SOURCE DATA:

· · ·

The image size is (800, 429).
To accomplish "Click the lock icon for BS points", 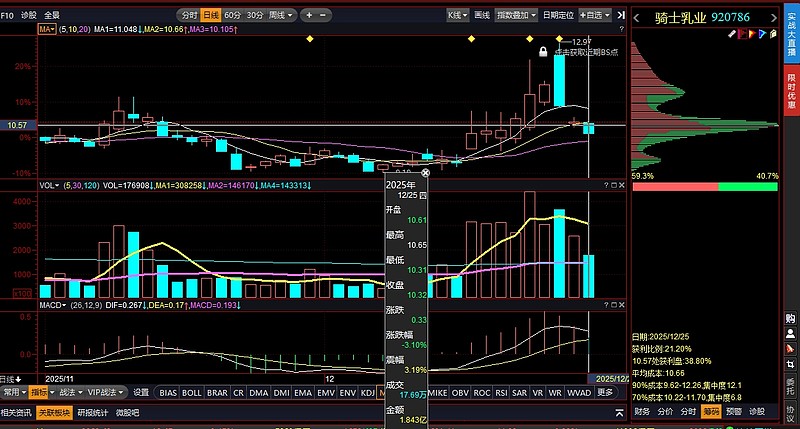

· · ·

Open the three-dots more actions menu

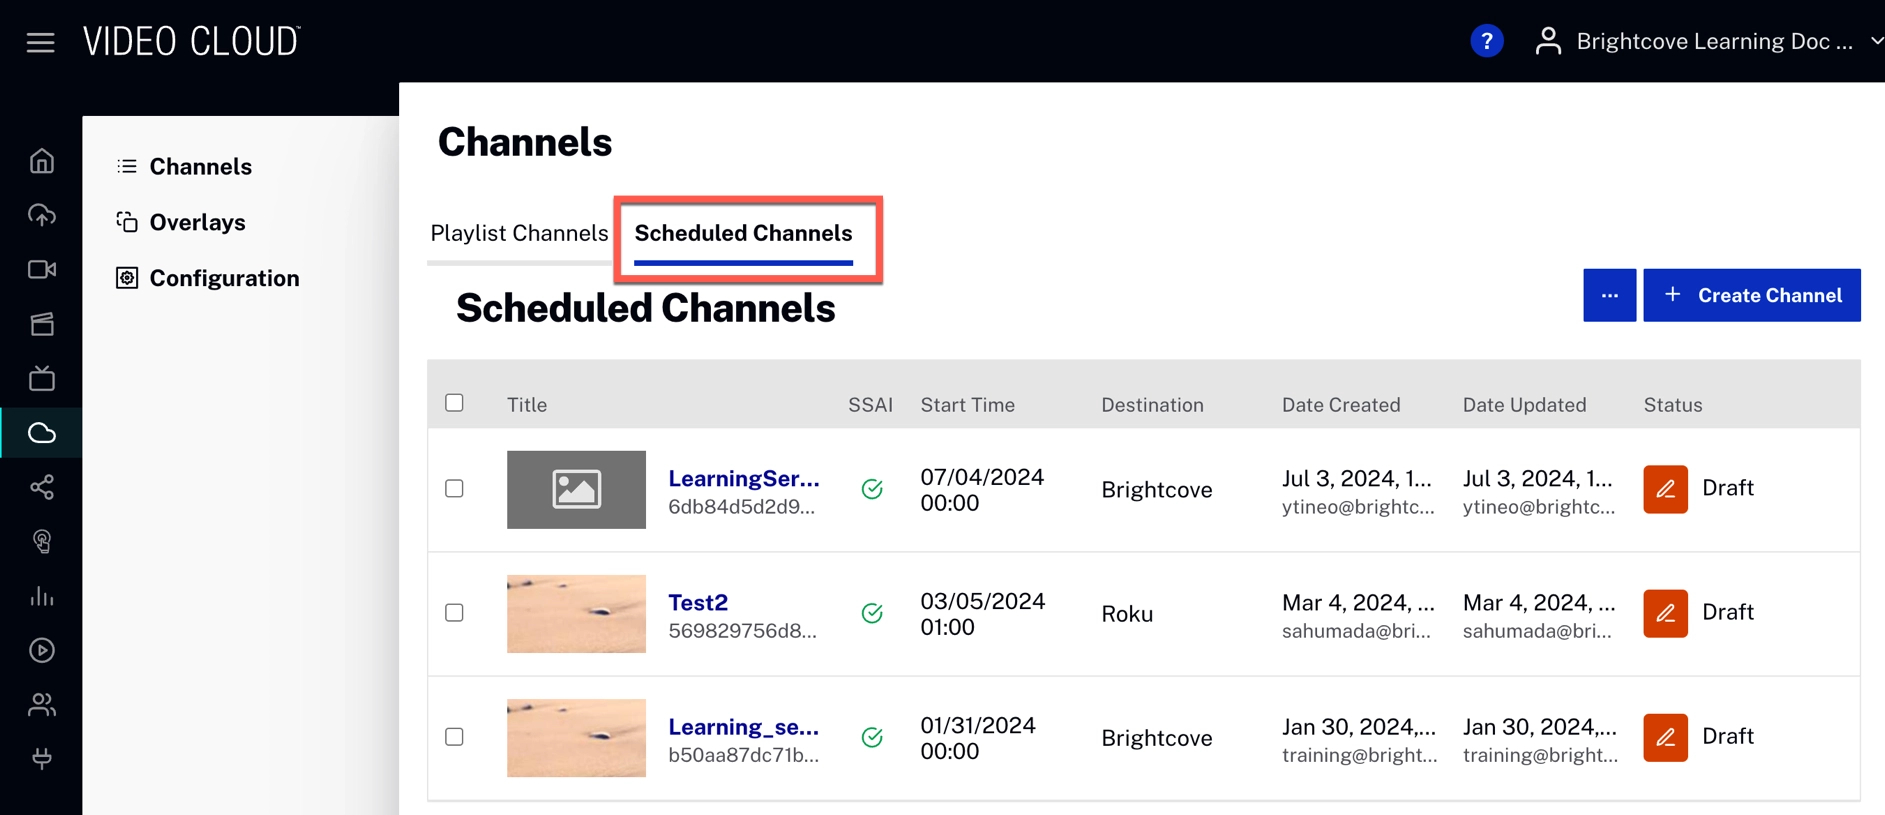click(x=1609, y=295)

· · ·

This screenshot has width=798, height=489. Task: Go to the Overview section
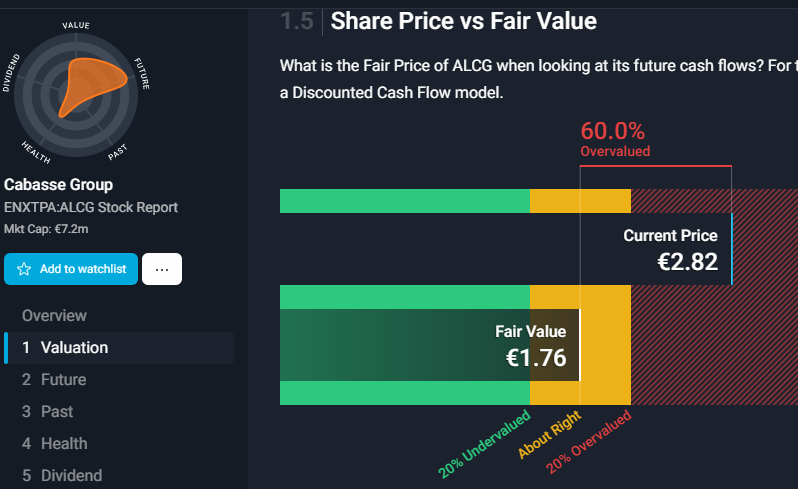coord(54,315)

· · ·

TASK DESCRIPTION: Each line from the one that contains "The image size is (800, 429)." down to the one that contains "the lock icon" is to be returned exactly as it stands above, both ends included, with pictures removed.

ANSWER TO THE PROBLEM:
The image size is (800, 429).
To accomplish "Click the lock icon for BS points", 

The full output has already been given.